CSVS is available here: http://csvs.babelomics.org/

Publication

Peña-Chilet M, Roldán G, Perez-Florido J, Ortuño FM, Carmona R, Aquino V, Lopez-Lopez D, Loucera C, Fernandez-Rueda JL, Gallego A, García-Garcia F, González-Neira A, Pita G, Núñez-Torres R, Santoyo-López J, Ayuso C, Minguez P, Avila-Fernandez A, Corton M, Moreno-Pelayo MÁ, Morin M, Gallego-Martinez A, Lopez-Escamez JA, Borrego S, Antiñolo G, Amigo J, Salgado-Garrido J, Pasalodos-Sanchez S, Morte B; Spanish Exome Crowdsourcing Consortium, Carracedo Á, Alonso Á, Dopazo J. CSVS, a crowdsourcing database of the Spanish population genetic variability. Nucleic Acids Res. 2021 Jan 8;49(D1):D1130-D1137. doi: 10.1093/nar/gkaa794.

MIGNON: A versatile workflow to integrate RNA-seq genomic and transcriptomic data into mechanistic models of signaling pathways

MIGNON banner

MIGNON is a workflow for the analysis of RNA-Seq experiments, which not only efficiently manages the estimation of gene expression levels from raw sequencing reads, but also calls genomic variants present in the transcripts analyzed. Moreover, this is the first workflow that provides a framework for the integration of transcriptomic and genomic data based on a mechanistic model of signaling pathway activities that allows a detailed biological interpretation of the results, including a comprehensive functional profiling of cell activity. MIGNON covers the whole process, from reads to signaling circuit activity estimations, using state-of-the-art tools, it is easy to use and it is deployable in different computational environments, allowing an optimized use of the resources available.

Implementation

MIGNON is available here: https://github.com/babelomics/MIGNON/

The documentation can be found at https://babelomics.github.io/MIGNON/

Instructions to run a bash script to perform a dry run can be found at https://babelomics.github.io/MIGNON/1_installation.html

Publication

Garrido-Rodriguez M, Lopez-Lopez D, Ortuno FM, Peña-Chilet M, Muñoz E, Calzado MA, Dopazo J. A versatile workflow to integrate RNA-seq genomic and transcriptomic data into mechanistic models of signaling pathways. PLoS Comput Biol. 2021 Feb 11;17(2):e1008748.

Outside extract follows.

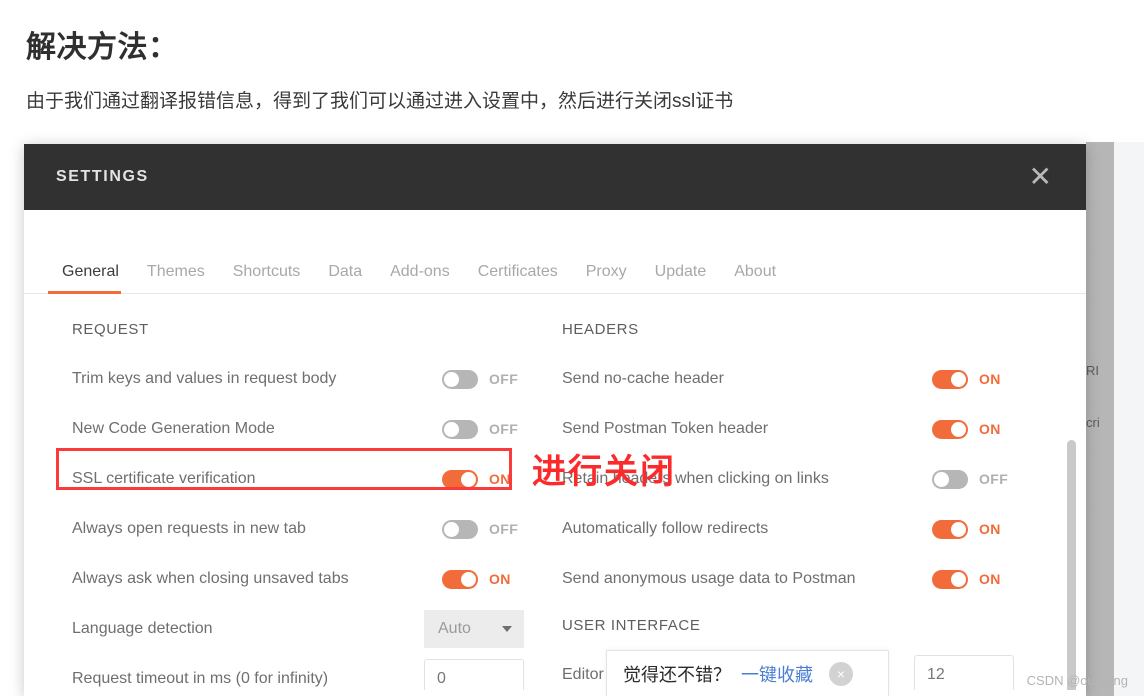 Image resolution: width=1144 pixels, height=696 pixels. I want to click on page-title: 解决方法：, so click(102, 48).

ngsCAT:Next Generation Sequencing data Capture Assessment Tool

ngsCAT (Lopez-Domingo et al., 2014) is a command-line application written in Python which facilitates a comprehensive evaluation of the performance of the capture step in targeted high-throughput sequencing experiments in terms of:

  • Sensitivity, which assesses the quality of the coverage on target regions. It is also important to provide a means of estimating how this coverage would improve by increasing sequencing depth.

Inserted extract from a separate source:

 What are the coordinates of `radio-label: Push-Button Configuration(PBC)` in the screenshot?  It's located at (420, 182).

  • Specificity, which measures how much of the sequencing effort is wasted on sequencing off-target bases.

  • Uniformity, which assesses sequencing biases due to specific genomic locations or nucleotide composition.

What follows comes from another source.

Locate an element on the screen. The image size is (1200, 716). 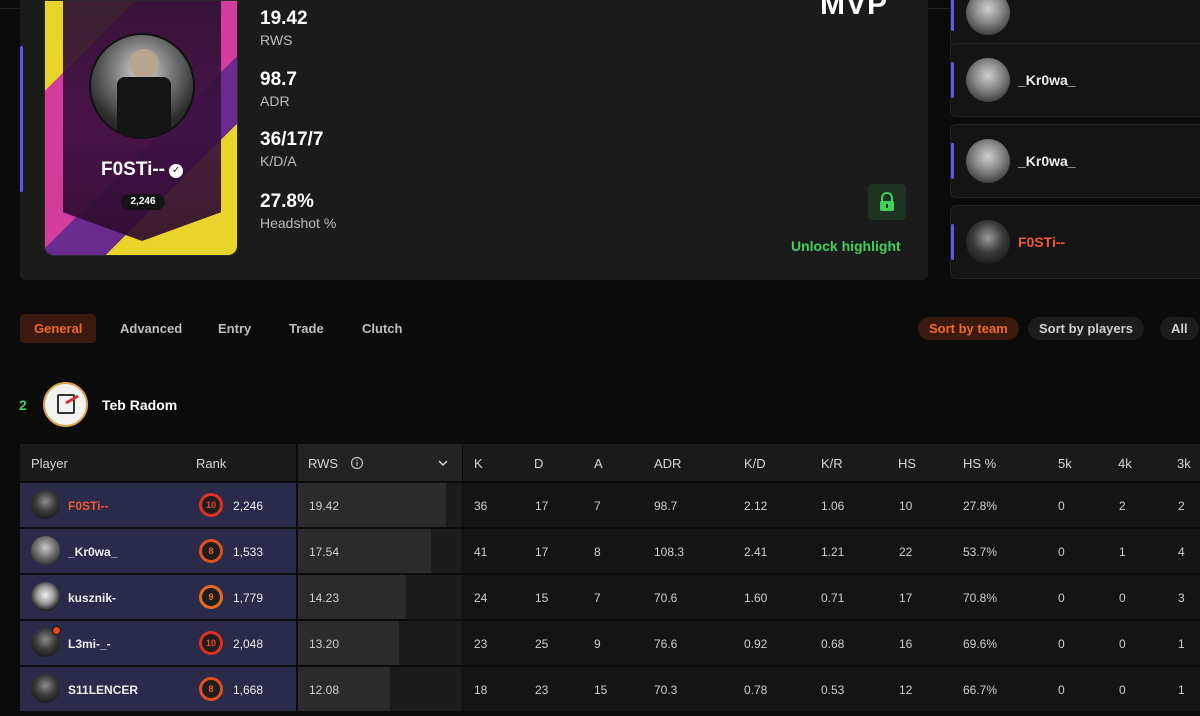
level-badge: 10 is located at coordinates (211, 505).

ngsCAT is an easy-to-use tool that can be run with just one command line in a standard computer, generating a detailed HTML report with metrics, summary tables, figures and plots that evaluate the efficiency of targeted enrichment sequencing.

Implementation

ngsCAT is available at http://ngscat.clinbioinfosspa.es/.

Publication

Francisco J. López-Domingo, Javier P. Florido, Antonio Rueda, Joaquín Dopazo and Javier Santoyo-López (2014) ngsCAT: a tool to assess the efficiency of targeted enrichment sequencing, Bioinformatics, vol.30, no.12, pp.1767-1768, 2014; doi:10.1093/bioinformatics/btu108.